TRENTINO - ALTO ADIGE

In Trentino and South Tyrolean culture, the "stube" has ended up transcending its role as the epicenter of the house and taking on a high symbolic and cultural value that has positively "contaminated" all the components that were part of it. Among these, the most characteristic element is certainly the large masonry stove which, thanks to the skill and artistic sensitivity of local ceramists, ended up being enriched with refined majolica roofs.

In the local museums there are monumental specimens, beautifully decorated, which serve as a reference point for current productions, characterized by a workmanship of the highest quality, both aesthetically and functionally.

 

The most important workshops for the production of stoves and ceramic objects are concentrated in Bolzano and Brunico.

Here, most potters still shape clay with the traditional process and use old wood-burning ovens to fire it.


These procedures are used to shape terracotta bowls, vases, plates and cups, majolica tiles for stoves, artistic objects and ceramic figurines.

UMBRIA

In Umbria the ancient art of shaping clay has thrived in numerous centers (Deruta, Perugia, Gubbio, Gualdo Tadino, Orvieto, Città di Castello, Umbertide) and finds continuity in a craftsmanship that does not cease to research, document and protect its original characteristics to enhance the quality and specificity of the contemporary production of each locality.
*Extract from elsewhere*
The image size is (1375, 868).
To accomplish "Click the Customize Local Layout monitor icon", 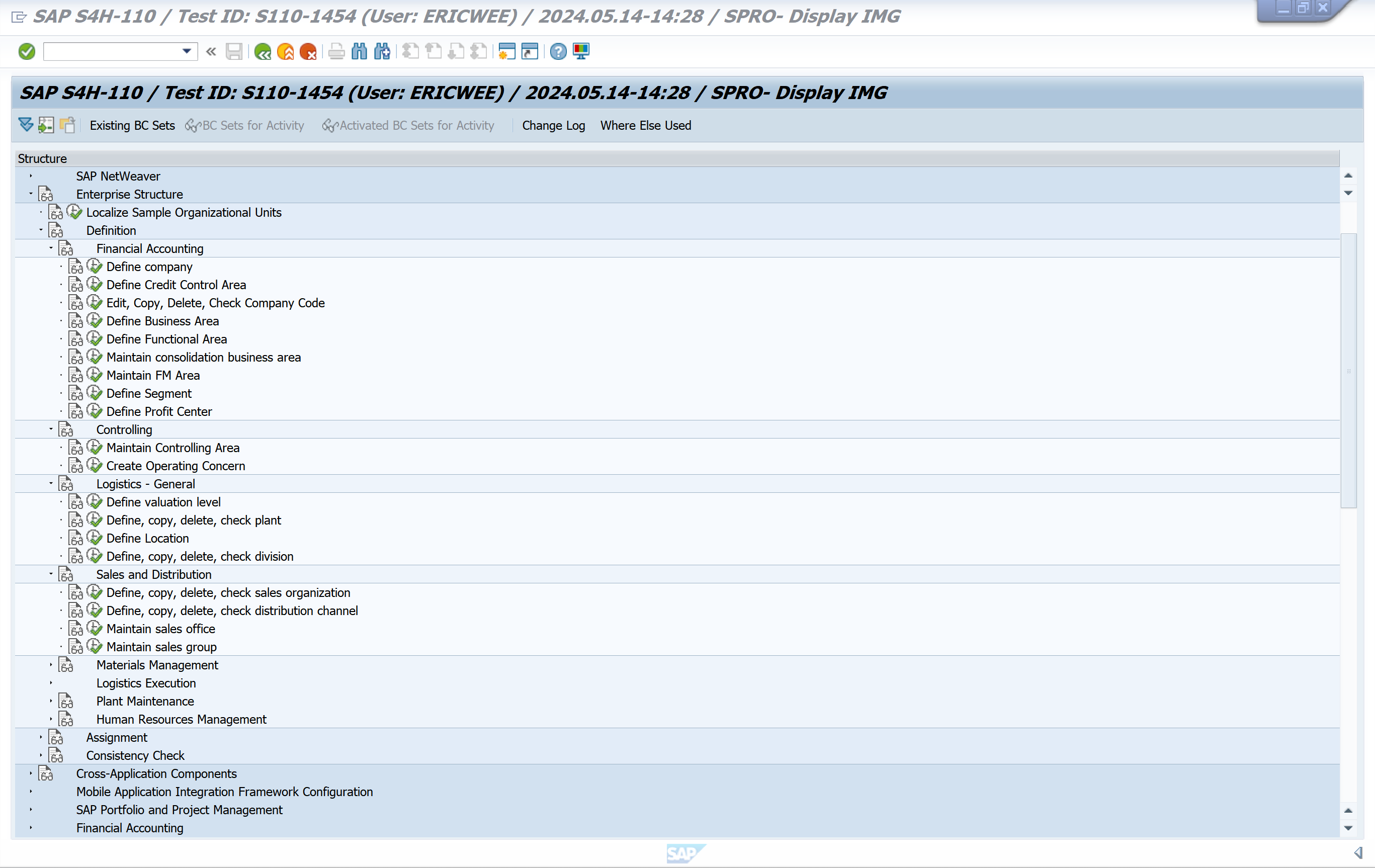I will [581, 51].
Deruta is perhaps the center of the oldest tradition, documented since the 1200s, and reached its highest peaks in the 1500s, when the style was characterized by very white enamels and the use of orange, blue and yellow.
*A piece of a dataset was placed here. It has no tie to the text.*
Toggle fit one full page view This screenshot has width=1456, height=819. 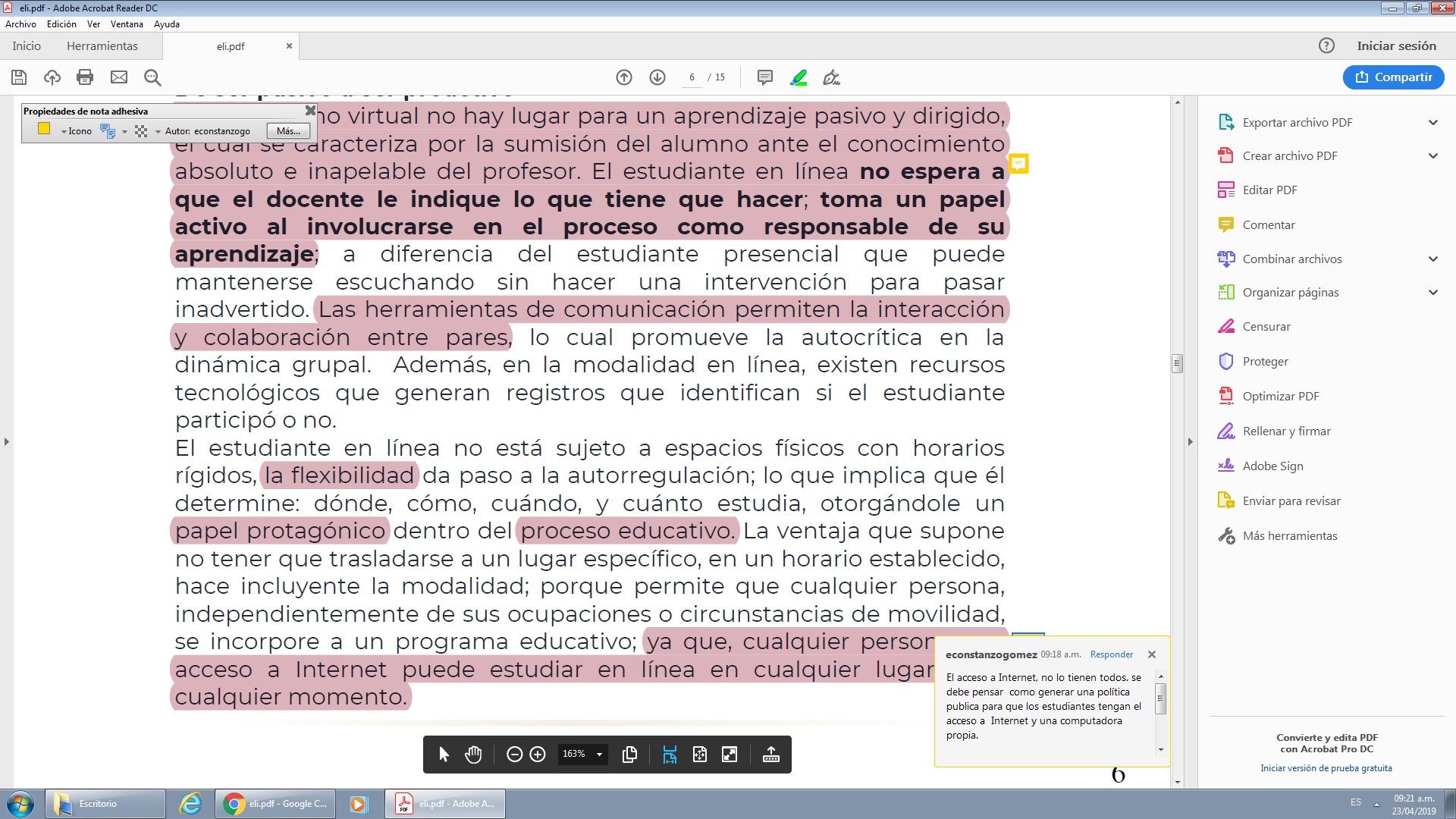[x=699, y=755]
In the same century, the majolica produced in Gubbio by Giorgio Andreoli, the greatest Umbrian ceramist of the 1500s, famous for having introduced a technique of Arab origin that cloaks the works with golden reflections, also became popular. In Gualdo Tadino, third-firing ceramics are still made, the centuries-old pride of local manufactures, while industrial productions prefer medieval-inspired shapes and decorations.
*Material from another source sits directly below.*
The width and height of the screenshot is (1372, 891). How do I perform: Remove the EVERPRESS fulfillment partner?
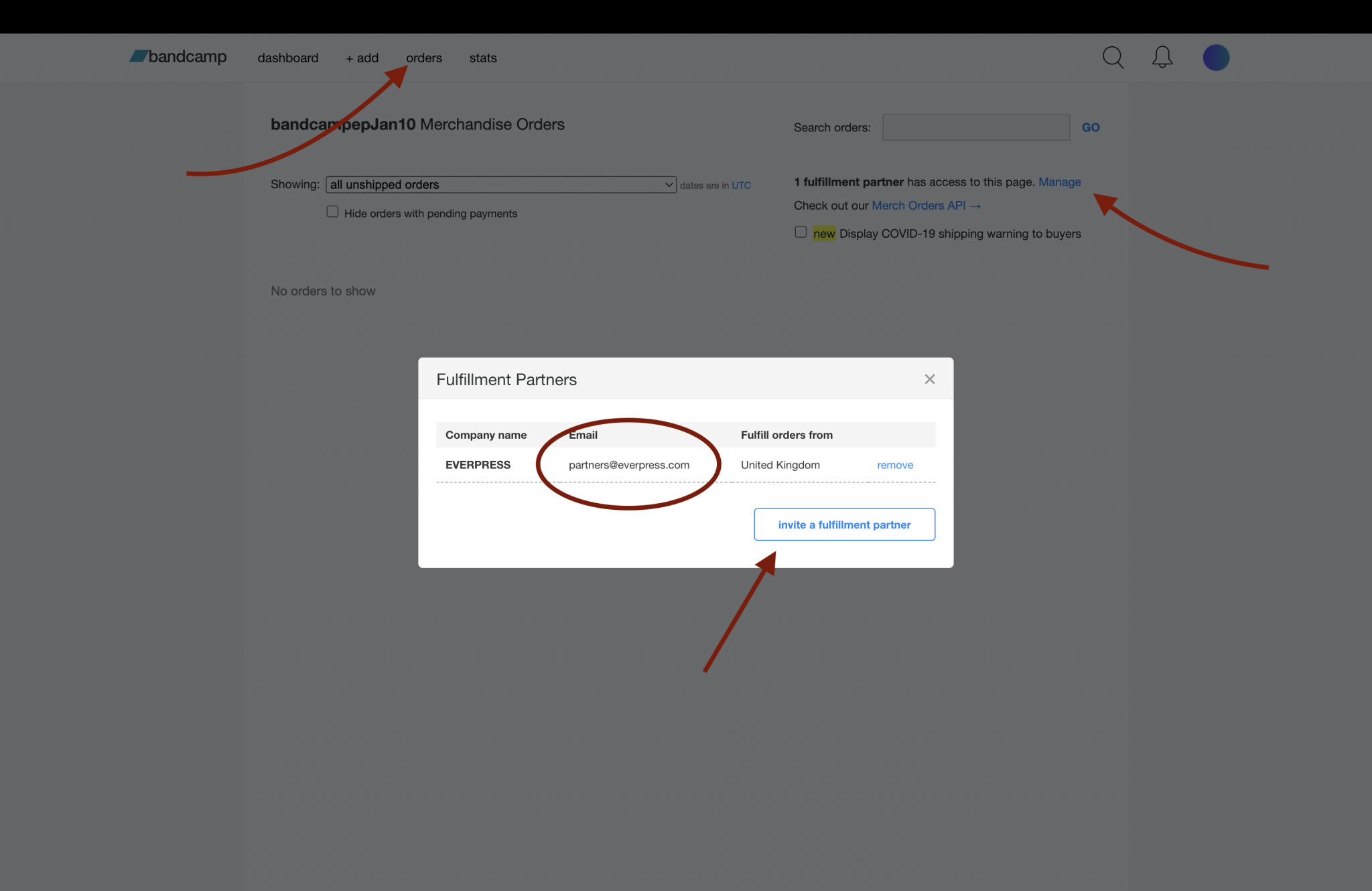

The ceramics of Orvieto can also boast millenary traditions with an unmistakable style, where plant and animal motifs dominate in an original mixture of Etruscan and Romanesque elements. The artistic ceramics of Umbertide, which had great development in the thirties, is distinguished by the metallic reflections obtained with the "black fratta" technique, while in Città di Castello heraldic decorations and relief ornaments predominate.

In this blaze of high tones, however, not even the humble terracotta of everyday use, such as the vases, jars and amphorae of Ripabianca, or the vases, whistles and traditional "ziri" of Ficulle and the handmade and sun-dried terracotta bricks of Castel Viscardo, do not look out of place.

VENETO

The 1500s represented the century of maximum splendour of Venetian art ceramics, when, especially in the towns of Bassano del Grappa and Nove, in the province of Vicenza, some of the greatest ceramists of the time worked.

Since that period, a style characterized mainly by decorations has been consolidated, ranging from the representation of the seasons and months through figures of peasant life to the images of saints and prophets, to still lifes, to landscapes populated by ruins, typical of the eighteenth century.

Fortunately, this ancient artisan tradition continues to thrive and feeds a thriving market that prefers, in particular, mugs, tureens, large vases, knick-knacks, holy water fonts and centerpieces (those entirely glazed in white in the shape of baskets of flowers or fruit are in great demand).

Este, in the province of Padua, is the second largest production centre for handcrafted ceramics in the Veneto region.


Here, the first workshops were built in the eighteenth century, immediately imposing themselves for the elegant decorations with a mythological background, still faithfully reproduced by the numerous artisan workshops still in operation.